Il y a quelques mois, à El Harhoura, j’ai failli être dévoré tout cru par un monstre, une espèce de grand chien sanguinaire comme on en voit dans les films d’horreur –vous vous souvenez du Chien des Baskerville? Le molosse aboyait dans ma direction et tirait à grandes saccades sur la laisse que tenait à grand-peine son maître. Si la laisse avait cassé, je ne serais pas là pour raconter l’histoire.

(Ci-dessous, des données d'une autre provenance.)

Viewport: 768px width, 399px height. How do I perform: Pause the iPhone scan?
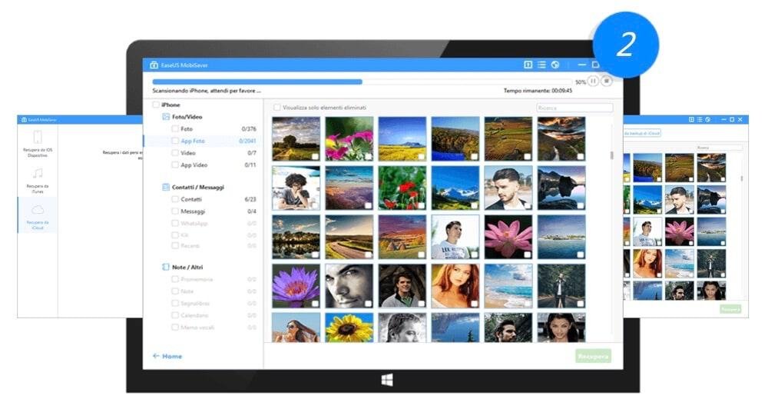pyautogui.click(x=594, y=81)
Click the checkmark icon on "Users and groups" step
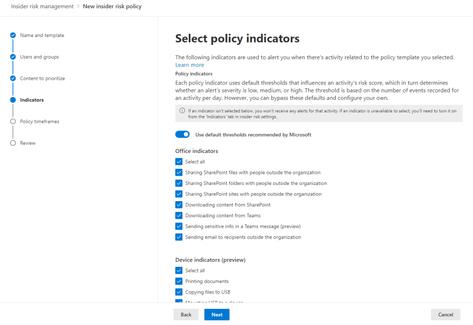The image size is (473, 325). point(12,56)
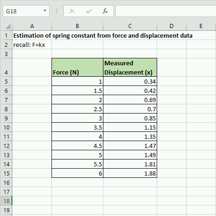Select row 4 header
The height and width of the screenshot is (216, 216).
click(6, 68)
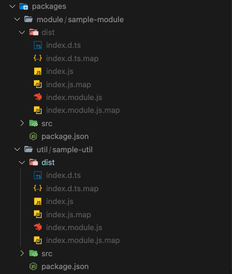Click red icon of index.module.js in sample-module dist
The width and height of the screenshot is (232, 274).
38,97
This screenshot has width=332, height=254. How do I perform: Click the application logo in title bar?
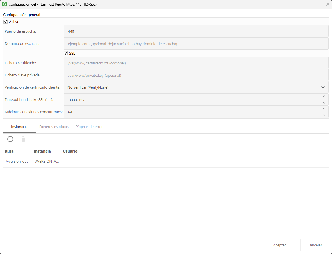[4, 4]
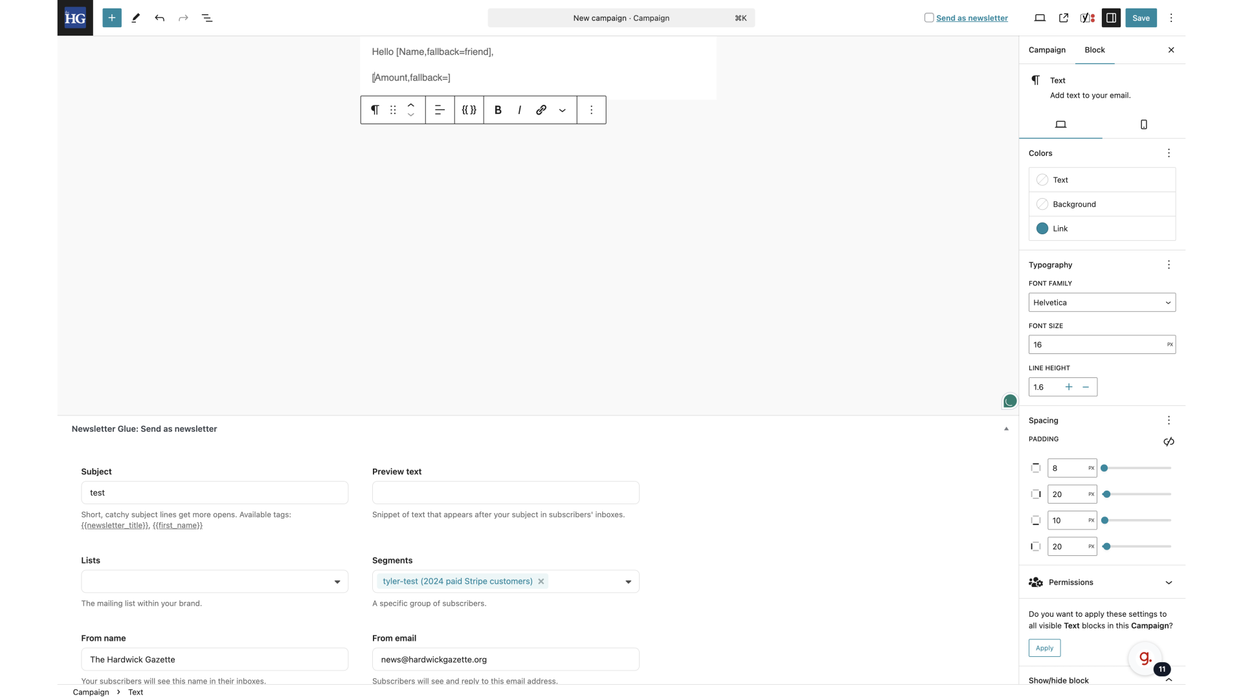The width and height of the screenshot is (1243, 699).
Task: Toggle the left padding checkbox
Action: [x=1036, y=546]
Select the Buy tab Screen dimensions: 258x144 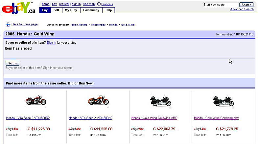click(45, 10)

Parfois j’ai l’impression que nous ne copions l’Europe que dans ce qu’elle a de plus détestable. Quel besoin d’avoir ici, chez nous, des doberman ou des pitbulls? Pourquoi ne pas nous contenter des inoffensifs caniches, des élégants lévriers afghans ou des flegmatiques golden retrievers?

Revenu de mes émotions, je me suis souvenu d’un fait insolite qui n’a a priori rien à voir (mais attendez la suite). En Bulgarie, en 1960, l’Etat proposa aux citoyens qui possédaient des chiens de les échanger contre des cochons. Le raisonnement était simple:1. Le cochon est plus intelligent que le chien.2. Il est affectueux et fait un excellent animal de compagnie.3. En cas de coup dur, il est plus facile de manger son cochon que son chien.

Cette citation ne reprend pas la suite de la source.